A líder do CDS-PP, Assunção Cristas, afirmou esta quinta-feira que as propostas de revisão constitucional que a bancada irá apresentar, ainda sem prazo definido, incluirão outras matérias para além da nomeação do Governador do Banco de Portugal.

Assunção Cristas afirmou que a questão da supervisão bancária e a forma de nomeação do governador do Banco de Portugal "é um aspeto entre outras questões que virão" do trabalho que o partido iniciará no seu gabinete de estudos e para o qual contará com o contributo de independentes.

"Não temos neste momento uma preocupação central de ir rever a Constituição da República, queremos dar respostas concretas para resolver questões concretas que têm impacto na vida dos portugueses e é daí que nascerão os tópicos para a revisão constitucional", disse.

De acordo com a Lusa, a presidente do CDS-PP falava aos jornalistas no final de uma audiência com dirigentes do Partido Ecologista "Os Verdes", na sede do partido ecologista, em Lisboa, solicitada pela nova direção centrista após o Congresso do passado fim de semana para apresentação de cumprimentos.

Assunção Cristas sublinhou que o CDS-PP já tem "trabalho feito", lembrando que o partido apresentou projetos de revisão em 2010, num processo de revisão constitucional que foi interrompido pela convocação de eleições antecipadas.

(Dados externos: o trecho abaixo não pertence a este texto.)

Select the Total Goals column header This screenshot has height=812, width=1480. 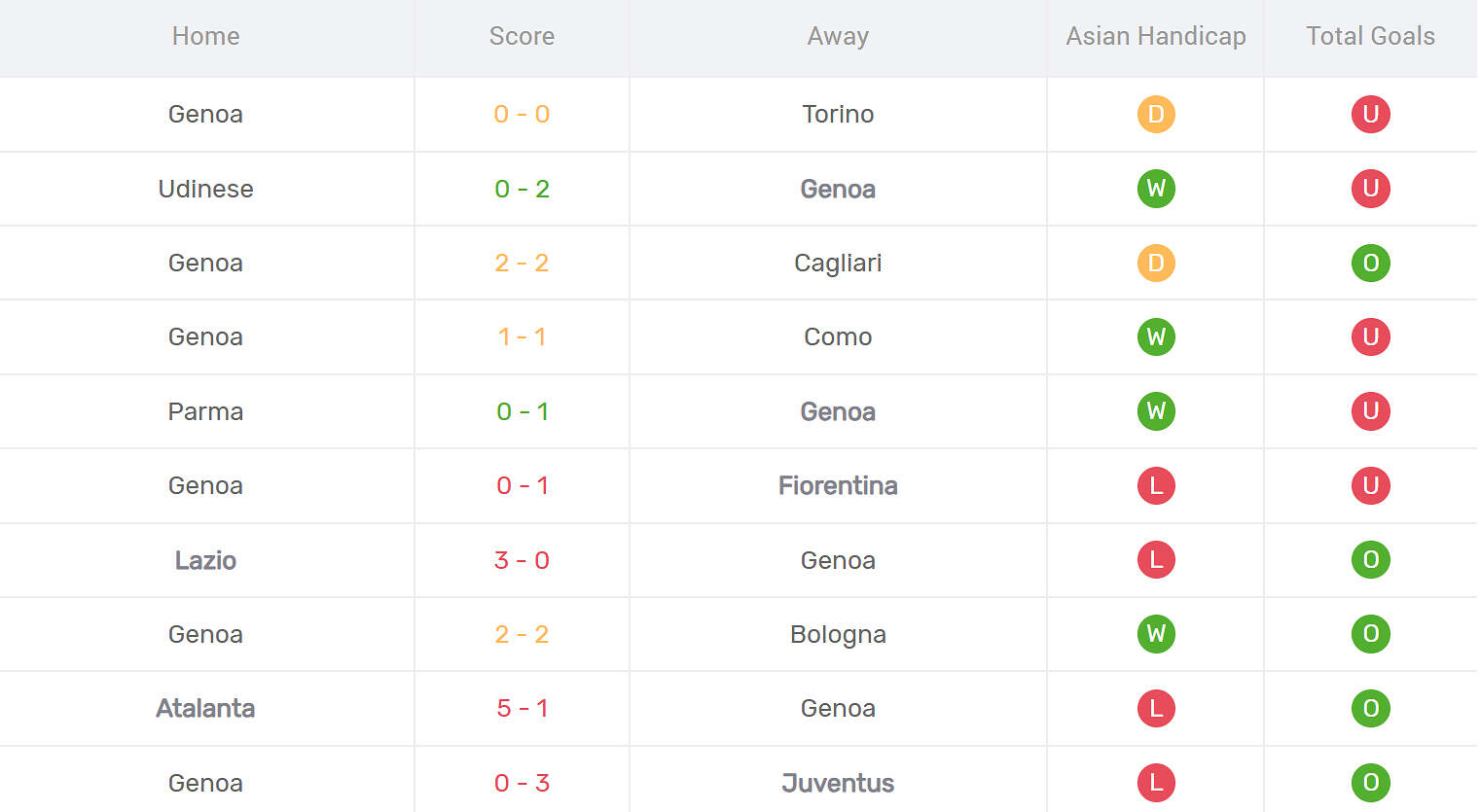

Em 2010, o CDS-PP propôs a eliminação do Preâmbulo da Constituição, a consagração de um limite à carga fiscal, que não poderia ultrapassar os 35 por cento do Produto Interno Bruto, e a eliminação dos Governos Civis.

O projeto do CDS-PP conferia ao Presidente da República o poder de nomear dois dos juízes do Tribunal Constitucional, reduzia os prazos eleitorais e propunha que os titulares de cargos políticos condenados no exercício de funções não pudessem ser eleitos para mandatos futuros.

"A minha preocupação não é com o `timming´, é com as políticas e com a forma como encontramos respostas", disse a recém-eleita líder do CDS-PP, adiantando que reunirá a Comissão Executiva do partido na sexta-feira para dar início a esse trabalho.

Audiência inédita com o PEV 

Uma delegação do CDS-PP presidida por Assunção Cristas reuniu-se esta quinta-feira pela primeira vez com dirigentes do Partido Ecologista os Verdes (PEV) na sede deste partido, em Lisboa, numa iniciativa saudada pelas duas direções partidárias como "normal" em democracia.

"Parece que é inédita mas eu espero que o CDS possa fazer muitas coisas inéditas", afirmou Assunção Cristas, justificando o pedido de audiência ao PEV para apresentação de cumprimentos da nova direção centrista após o 26º Congresso do partido, no fim de semana passado.

A líder do CDS-PP, acompanhada por duas vogais da Comissão Executiva, Ana Rita Bessa e Teresa Anjinho, estiveram cerca de meia hora reunidas com Manuela Cunha, Dulce Arrojado e Vítor Cavaco.

"Somos oposição clara e firme a este Governo apoiado nos partidos mais à esquerda do nosso espectro político mas isso não quer dizer que não possamos conversar com todos, de forma educada e de forma cordata e nalguns aspetos até encontrar um ou outro ponto de preocupação comum e foi uma boa conversa do PEV", afirmou Assunção Cristas, que à tarde se reunirá para o mesmo efeito com o PCP e com o BE.

Do lado do PEV, Manuela Cunha afirmou que o partido "aceitou com bom agrado a conversa", considerando que "é normal" numa democracia partidária e plural.

"Em termos de pedido de audiência foi a primeira vez que isto aconteceu e da nossa parte entendemos que isto é normal numa democracia partidária plural que existe em Portugal e aceitámos com bom agrado esta conversa que tivemos à volta de um conjunto de situações do país", disse.

Manuela Cunha disse que foram trocadas "opiniões sobre questões de ordem ambiental, social" e sublinhou que o diálogo com o CDS-PP já existia a nível parlamentar, tal como com os restantes partidos.

"Quando pontualmente há opiniões comuns, elas traduzem-se em termos de aprovação de propostas parlamentares", com o CDS ou com os outros partidos, seja na área ambiental, social ou económica, disse.